In my opinion the page is too technical, I added the technical template to the top of the page.

  • The introduction is quite long, and already contains a lot of details. It might try to focus more on the essential ideas.
  • The distinction between non-adhesive and adhesive contact might be introduced separately.
  • Classical solutions could be an entire top-level section by itself.
  • Analytical and numerical solution techniques could also be discussed separately.
  • The purposes, strengths and weaknesses of the various adhesive contact theories could be introduced in more general terms, before the theories are discussed in detail.

Edwinv1970 (talk) 09:20, 22 March 2011 (UTC)

Line contact on a plane section[edit]

I think the integral formulas given in line contact on a plane section are incorrect. The dimensions don't match. Can someone confirm? I was reading contact mechanics by johnson and the formulas look a little different there. User:Blooneel 24 June, 2010

Johnson's book assumes a left-handed coordinate system with the z-axis pointing down. The results given in this article assume that the z-axis points up. That leads to the different relations. See Barber's book on elasticity for the form given in this article. Bbanerje (talk) 03:45, 25 June 2010 (UTC)
There seems to be an inconsitency between the (x,y) directions shown on the diagram and the use of z in the formulas. It needs to be clear what the directions are.Eregli bob (talk) 04:37, 30 August 2010 (UTC)

Coordinate system[edit]

I am wondering about the coordinate system in the Chapter "Loading on a Half-Plane". The coordinate z seems to be the direction normal to the surface (as also in the chapter before). Does this chapter present a 3D solution for a point load given in the plane y=0? Than the term "Loading on a Half space" would be better. Or is a plane strain (plane stress) solution presented?

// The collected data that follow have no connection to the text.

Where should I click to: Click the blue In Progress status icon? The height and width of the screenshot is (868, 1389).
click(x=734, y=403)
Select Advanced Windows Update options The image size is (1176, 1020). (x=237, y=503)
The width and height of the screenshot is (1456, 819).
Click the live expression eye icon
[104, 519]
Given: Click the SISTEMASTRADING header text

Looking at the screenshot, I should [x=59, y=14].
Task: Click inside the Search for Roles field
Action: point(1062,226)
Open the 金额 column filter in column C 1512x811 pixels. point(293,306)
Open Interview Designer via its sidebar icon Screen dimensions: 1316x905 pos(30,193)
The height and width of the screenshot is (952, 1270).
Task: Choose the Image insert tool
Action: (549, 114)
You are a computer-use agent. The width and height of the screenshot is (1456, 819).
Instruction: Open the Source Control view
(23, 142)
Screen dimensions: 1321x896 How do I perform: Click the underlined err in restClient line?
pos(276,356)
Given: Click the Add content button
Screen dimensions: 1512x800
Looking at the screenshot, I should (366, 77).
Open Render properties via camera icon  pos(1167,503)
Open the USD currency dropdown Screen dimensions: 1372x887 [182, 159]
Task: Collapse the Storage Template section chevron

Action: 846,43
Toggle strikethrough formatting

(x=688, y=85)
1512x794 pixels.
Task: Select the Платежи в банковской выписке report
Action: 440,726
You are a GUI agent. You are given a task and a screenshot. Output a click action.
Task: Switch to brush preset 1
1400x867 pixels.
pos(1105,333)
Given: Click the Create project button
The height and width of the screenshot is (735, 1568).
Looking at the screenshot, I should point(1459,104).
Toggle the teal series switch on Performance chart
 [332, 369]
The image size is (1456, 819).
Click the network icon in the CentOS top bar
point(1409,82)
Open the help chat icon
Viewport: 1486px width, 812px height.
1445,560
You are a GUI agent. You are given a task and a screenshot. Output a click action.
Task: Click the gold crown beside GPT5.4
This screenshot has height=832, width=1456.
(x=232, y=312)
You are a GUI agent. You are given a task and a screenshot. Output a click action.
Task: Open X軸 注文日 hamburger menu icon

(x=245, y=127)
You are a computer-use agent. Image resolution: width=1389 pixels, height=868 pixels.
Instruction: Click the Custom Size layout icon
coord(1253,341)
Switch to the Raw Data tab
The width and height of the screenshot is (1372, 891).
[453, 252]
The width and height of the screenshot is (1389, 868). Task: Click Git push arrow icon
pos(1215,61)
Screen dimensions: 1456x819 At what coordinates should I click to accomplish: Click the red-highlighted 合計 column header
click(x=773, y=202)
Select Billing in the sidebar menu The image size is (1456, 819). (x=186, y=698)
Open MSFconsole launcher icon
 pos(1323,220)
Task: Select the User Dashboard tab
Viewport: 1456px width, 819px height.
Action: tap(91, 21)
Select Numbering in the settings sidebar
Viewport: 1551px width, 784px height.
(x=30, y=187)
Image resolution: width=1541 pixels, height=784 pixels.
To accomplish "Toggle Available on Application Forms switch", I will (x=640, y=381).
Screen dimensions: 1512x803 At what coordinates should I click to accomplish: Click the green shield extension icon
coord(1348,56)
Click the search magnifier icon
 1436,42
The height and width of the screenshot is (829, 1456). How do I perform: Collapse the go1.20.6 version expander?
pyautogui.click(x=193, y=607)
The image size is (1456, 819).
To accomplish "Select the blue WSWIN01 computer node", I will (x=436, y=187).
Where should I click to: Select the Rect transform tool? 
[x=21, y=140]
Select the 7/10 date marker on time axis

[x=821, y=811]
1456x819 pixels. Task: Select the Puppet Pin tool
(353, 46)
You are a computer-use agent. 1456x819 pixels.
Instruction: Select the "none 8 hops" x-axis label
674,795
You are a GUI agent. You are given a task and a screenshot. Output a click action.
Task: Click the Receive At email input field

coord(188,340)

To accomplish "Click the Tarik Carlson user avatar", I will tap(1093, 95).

In any case: the appearance of the y coordinate in the figure ( (x,y) and σy ) is misleading. For the same reason y should also be replaced by z in the sentence following the formulae  : "for some point, (x,y), in the half-plane. " B Sadden (talk) 14:57, 30 May 2009 (UTC)

Error in sphere on half-space?[edit]

I may be wrong, but I believe that there is a mistake here; the radius of the contact area is quoted as being sqrt (R * d), I think (from a bit of cursory mathematics) that is should actually be sqrt (2 * R * d), can anyone confirm this, I may be mistaken so I won't change this unless someone else confirms...


Mike Strickland —Preceding unsigned comment added by (talk) 16:59, 27 July 2010 (UTC)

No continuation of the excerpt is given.